Seminggu kemudian, saat mereka menanti kabar dari Jawa Tengah, Naomi menghadapi masalah fisik yang serius. Ia mengalami kontraksi palsu yang kuat dan harus dibawa ke rumah sakit. Meskipun itu adalah false alarm, insiden tersebut memperkuat perlindungan Ryu dan Helena.
Helena, yang khawatir akan nasib cucunya, datang ke rumah sakit dengan wajah pucat.
“Aku sudah katakan, kau terlalu banyak bergerak, Naomi! Ini semua karena kau tidak mendengarkan Bu Sari!” bentak Helena, nadanya panik, bukan marah.
Naomi, meskipun kesakitan, melihat ini sebagai peluang emas.
“Maafkan saya, Nyonya,” kata Naomi, menahan air mata. “Saya hanya ingin memastikan semuanya aman. Saya takut, Nyonya. Saya takut sejarah akan terulang. Saya takut ada sesuatu yang mengganggu garis keturunan anak ini.”
Helena menatapnya, teringat kembali pada kalimat rahasia itu. Dia menyentuh tangan Naomi, gestur yang sangat langka dan hampir manusiawi.

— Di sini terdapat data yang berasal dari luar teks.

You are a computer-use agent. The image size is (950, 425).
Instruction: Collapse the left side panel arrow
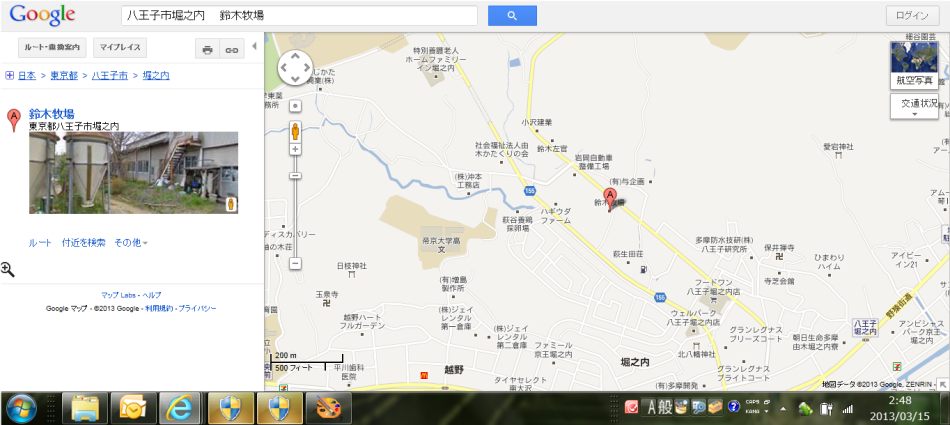click(254, 47)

“Tidak ada yang akan mengganggu garis keturunan cucuku, Naomi. Tidak ada. Aku tidak akan membiarkannya. Aku telah memastikan semua jejak masa lalu sudah terhapus. Semua catatan adopsi sudah dihancurkan di depan mataku bertahun-tahun yang lalu. Kau jangan khawatir. Fokus pada anak ini.”
Naomi merasakan jantungnya berdebar. Helena baru saja memberikan informasi yang sangat penting secara tidak sengaja, dalam keadaan panik. Semua catatan adopsi sudah dihancurkan.

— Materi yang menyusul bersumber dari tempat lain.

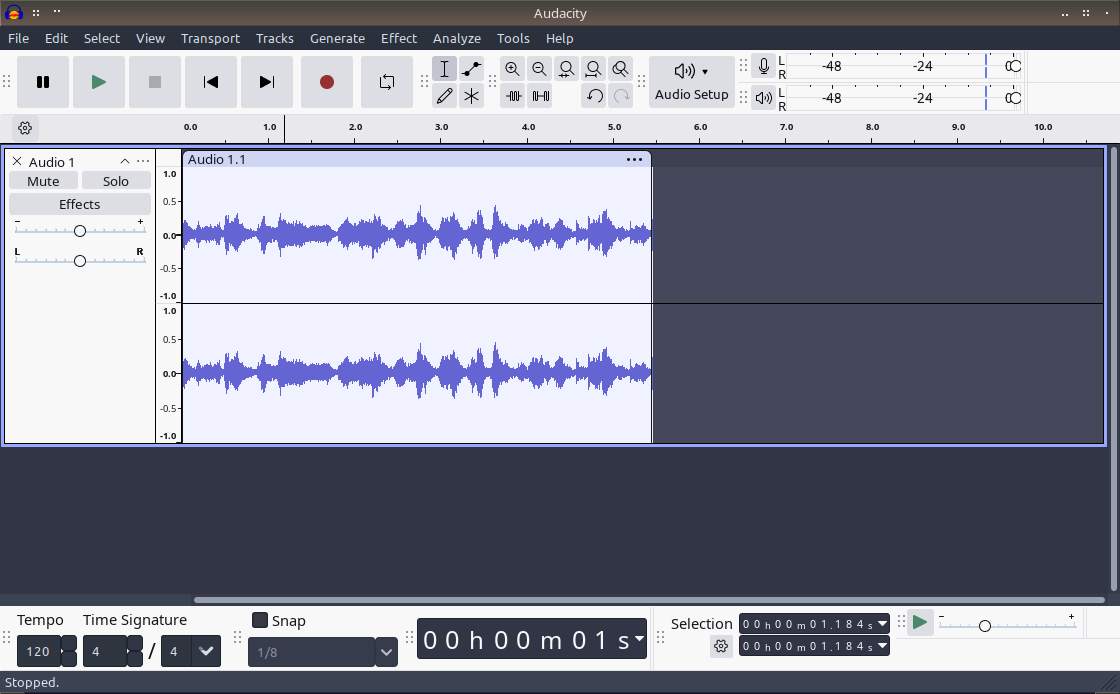This screenshot has width=1120, height=694.
Task: Select the Draw pencil tool
Action: [x=444, y=96]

Artinya, Pengacara Wiratama Kusuma mungkin tidak memiliki salinan fisik apa pun. Satu-satunya jejak yang tersisa mungkin hanya ada di dalam ingatan Pengacara tersebut, atau di server lama kantornya.
Ketika Ryu kembali dari panggilan telepon darurat, Naomi menceritakan penemuan terbarunya.
“Helena bilang catatan adopsi sudah dihancurkan di depan matanya. Kita mungkin terlambat, Ryu. Jika Pengacara Wiratama tidak punya hard copy, kita mungkin hanya bisa mendapatkan nama anak itu, atau kita harus menemukan yayasan di Swiss.”
Ryu mengangguk, rahangnya mengeras. “Kita tidak akan menyerah. Aku akan menggandakan tawaran pada Wiratama. Jika catatan fisik sudah hancur, kita beli ingatannya. Kita harus mendapatkan nama anak itu, Naomi. Sebelum dia tahu dia adalah seorang Dirgantara.”
Meskipun dalam ancaman kelahiran prematur, Naomi dan Ryu tetap menjadi tim yang dingin dan pragmatis, berjuang melawan sejarah gelap demi masa depan anak mereka. Perjuangan itu kini menjadi balapan melawan waktu dan ingatan seorang pengacara tua.